The concept of "good enough" has always been the right approach PROVIDED (a) good enough isn't cast in concrete (b) the other side of the same coin, good enough changes to match changing customer expectations and (c) the organization eventually learns to anticipate the next round of good enough before there are customer issues.

More than 25 years ago I worked at an engineering firm and... Big meeting in Atlanta, GA. The various customer engineering divisions (CED aka field service) were presenting customer satisfaction reports in their area (8 total). Customer sat ranged between 87 and 92 percent. Last to speak/present was the head of CED Atlanta (different name, but you get the idea) who was obviously pleased with his division. He said they had a 98% customer sat rating and... before the sound had died, the VP of Engineering sitting next to me said, "If that's the case we're spending too much money on CED Atlanta." He cut the budget by 15% and reallocated the money to the other 7 divisions -- no overall budget change, just reallocation of existing dollars.

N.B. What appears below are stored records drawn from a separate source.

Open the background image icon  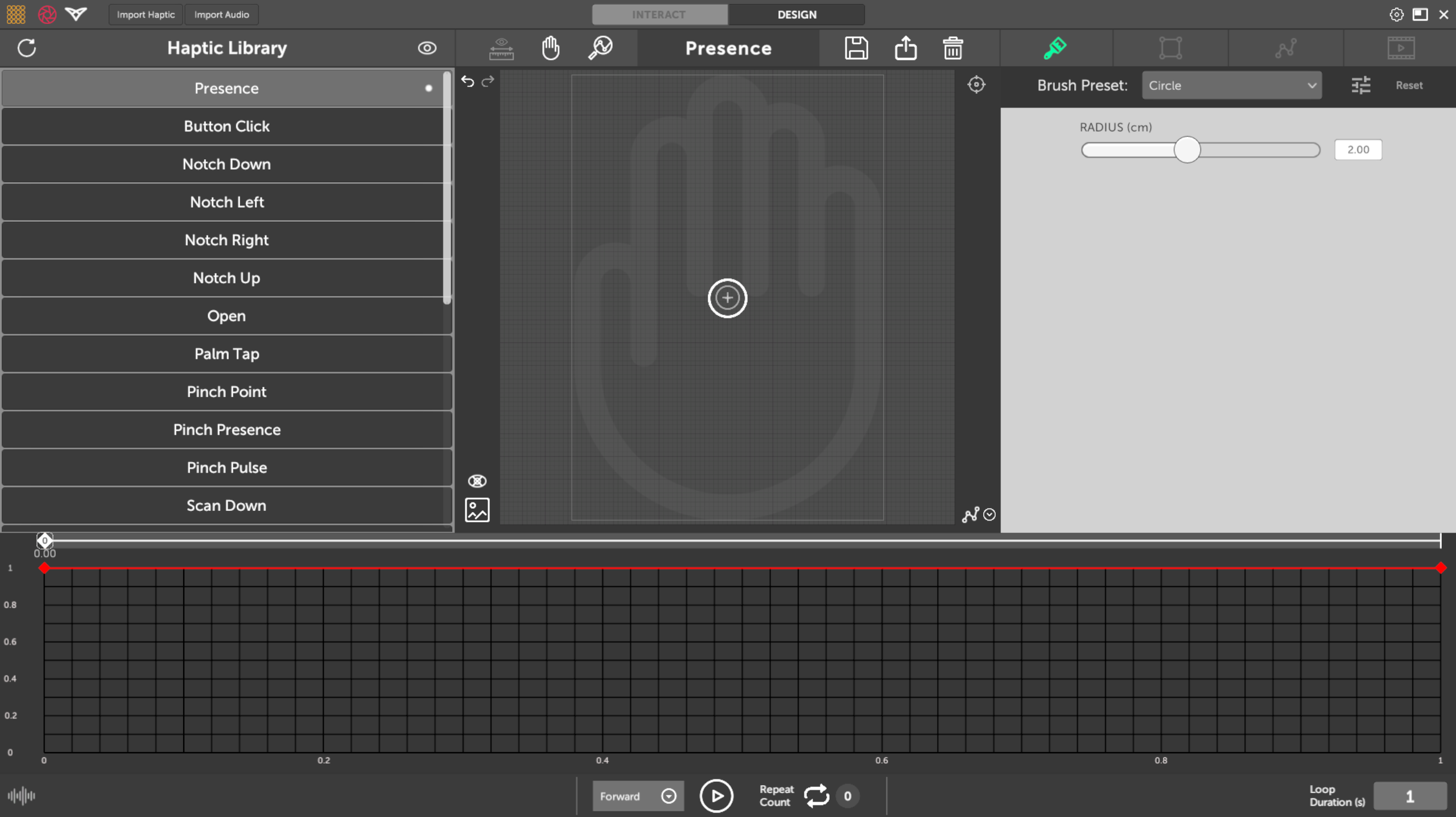(477, 510)
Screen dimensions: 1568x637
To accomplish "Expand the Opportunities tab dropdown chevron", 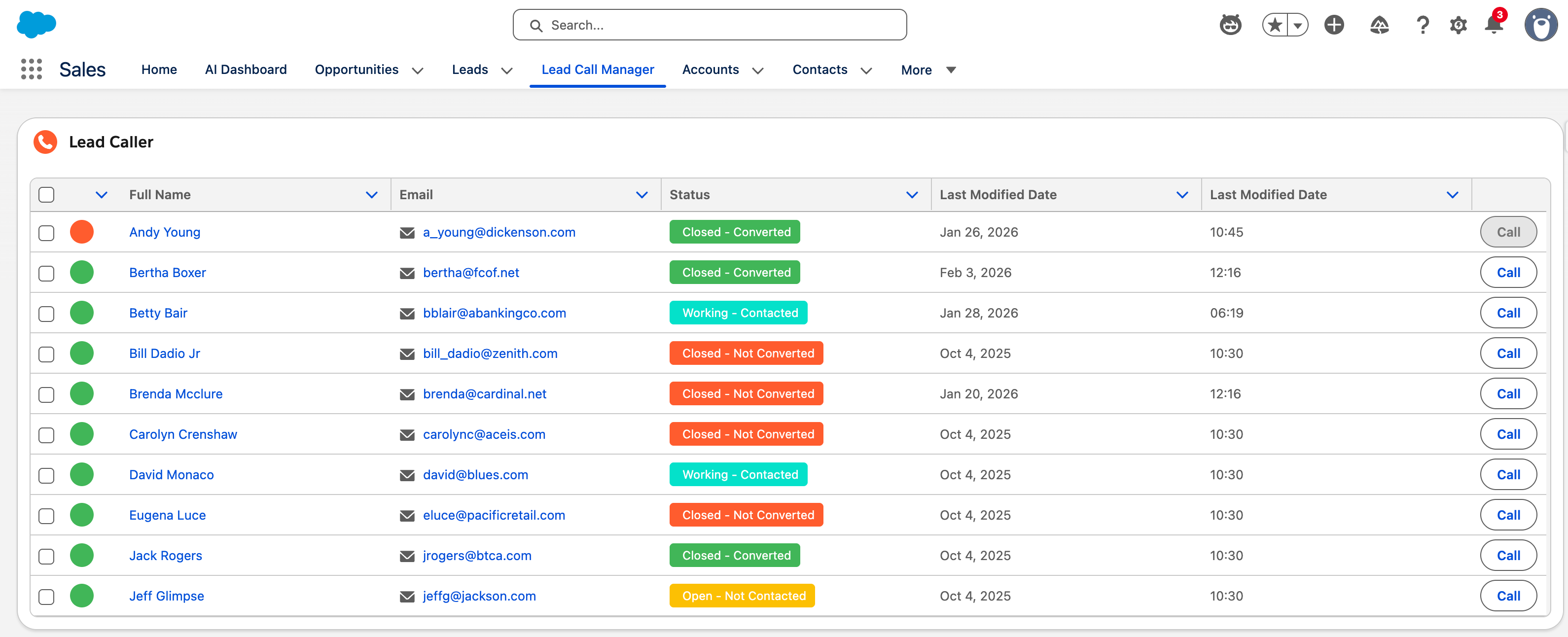I will (x=418, y=71).
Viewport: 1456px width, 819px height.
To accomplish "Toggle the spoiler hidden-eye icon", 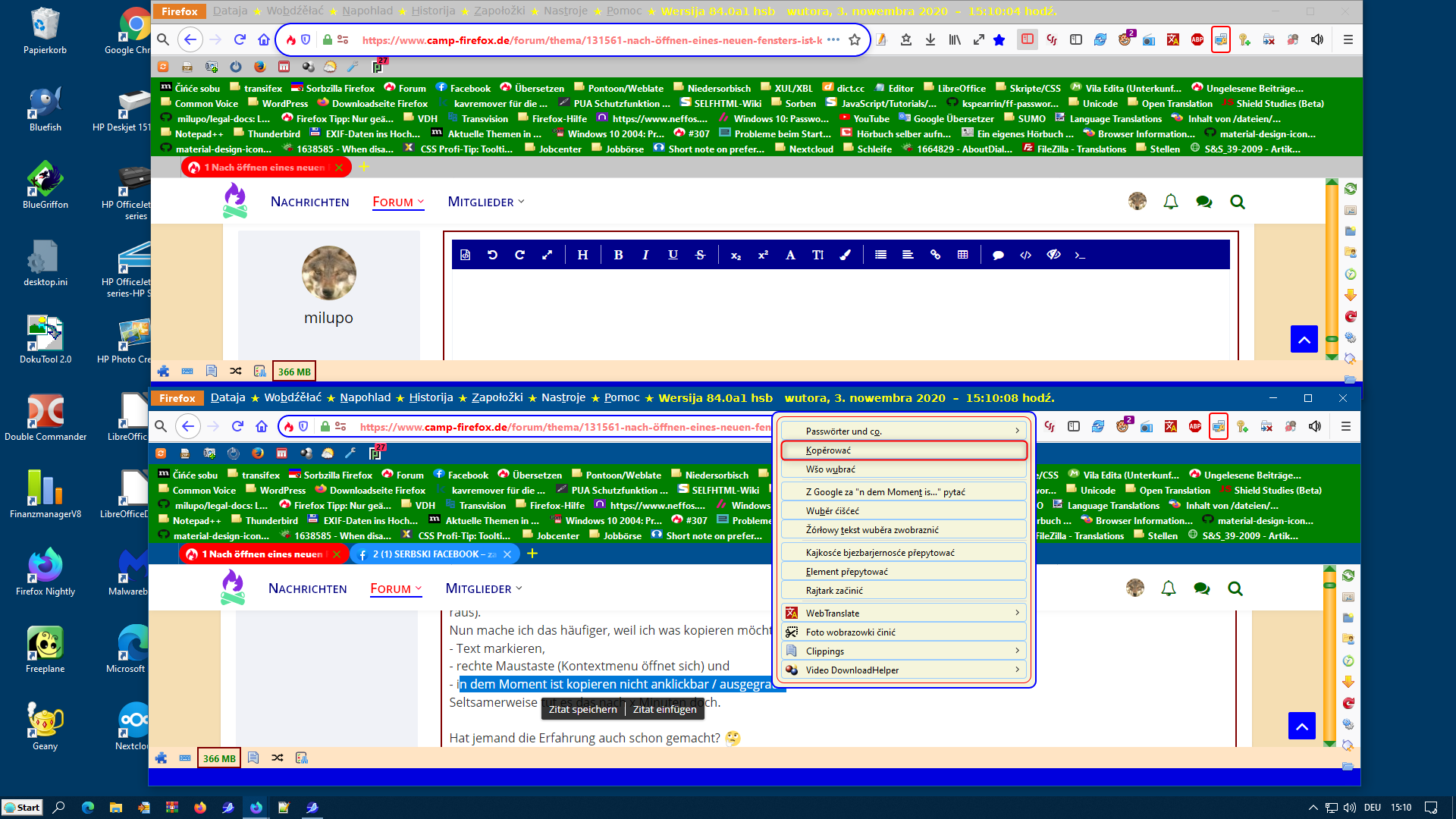I will [x=1053, y=256].
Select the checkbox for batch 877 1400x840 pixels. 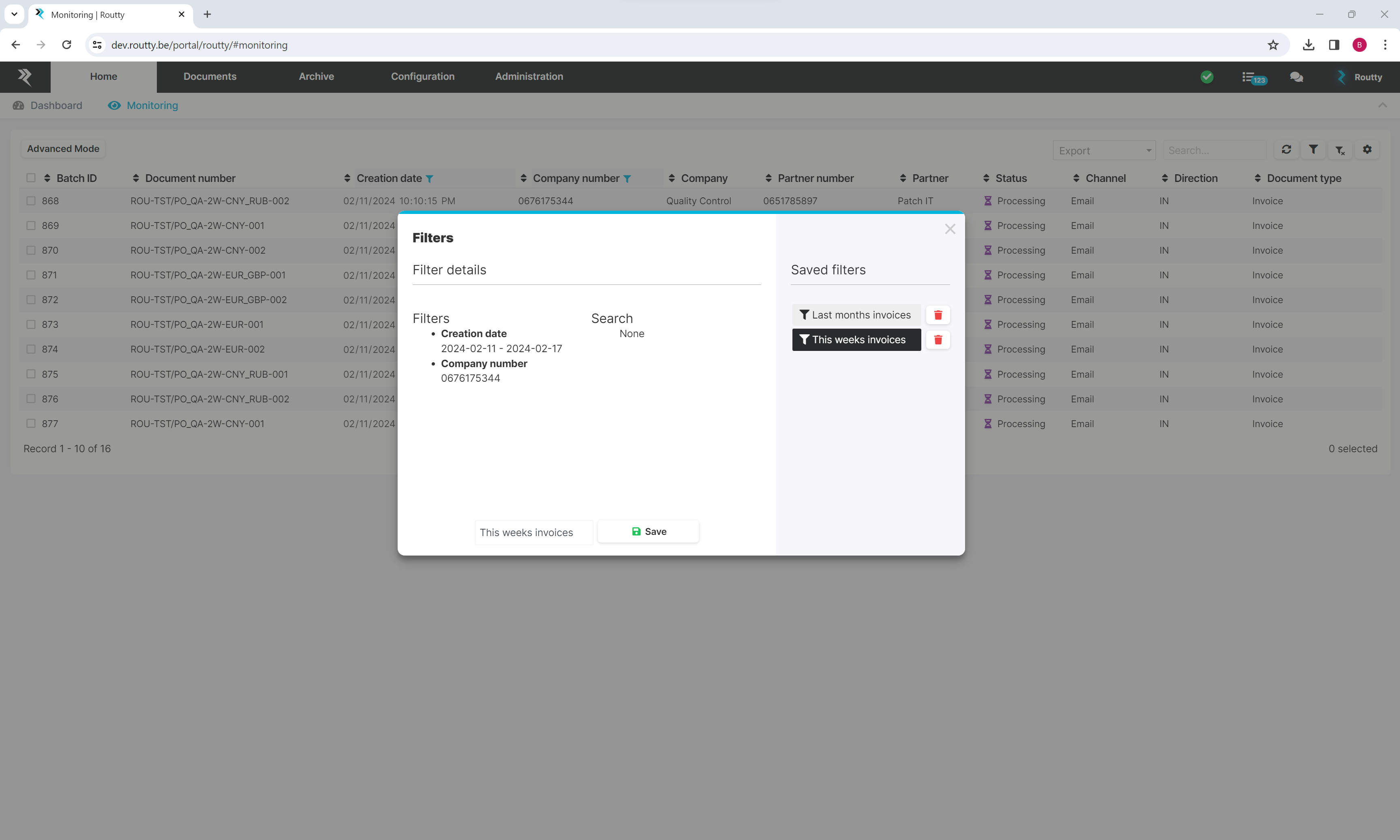coord(31,423)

We monitored the results and customer reaction over the year, tweaking spending as required.

A year later CED Atlanta's numbers fell to 94% Customer Sat but the other divisions were now in the range of 92 to 94 percent. Instead of the 11 point range there was now a 2 point range. Atlanta area customer barely noticed the 4% drop, but the customers in the 87% group definitely noticed the improvement. Excellent lesson!!! :-)

David

Bad service is more important

I agree. It is more important to avoid being really bad than trying to be excellent. Really bad service creates lasting impressions and will have negative effects. I studied once the Customer satisfaction of 18 it-units. Two years later all units that were below a certain limit were gone.

The lesson would be that try to find out what is the average and standard deviation of customer satisfaction in your market and stay within one std dev from the average.

Aale

a fine line

Good point. I suspect is is riskier and harder work keeping users just off defecting, but we do it to be more efficient. Engineers who invent new ways to put less steel in a structure occasionally get it wrong and make a mess but in general they save money. Depends on the risk profile of the customer (the one paying not the one consuming) as to how close you shave it.

Threshold of pain

Years ago when I worked for an employer (this one a Fortune 150 in the USA). The Director of Worldwide Marketing said: "The object for marketing is to keep the level of disaster below the customer's threshold of pain." it was a good idea that the company managed to do successfully for years. However, they kept getting their lunch eaten by a competitor who thought that "We need to understand our customers' business as well as the customer and build solutions that solve current problems and anticipate the next problem before it causes the customer grief."

I worked for both companies (at different times :-) -- left the former to go to work for the latter). We got drilled in "good enough" at both. Company A, good enough meant minimize complaints; Company B, good enough meant anticipate complaints.

I liked working at B better -- and the company thrived (still around today). Company A merged with another company and some might argue still looking to find its way more than 25 years later.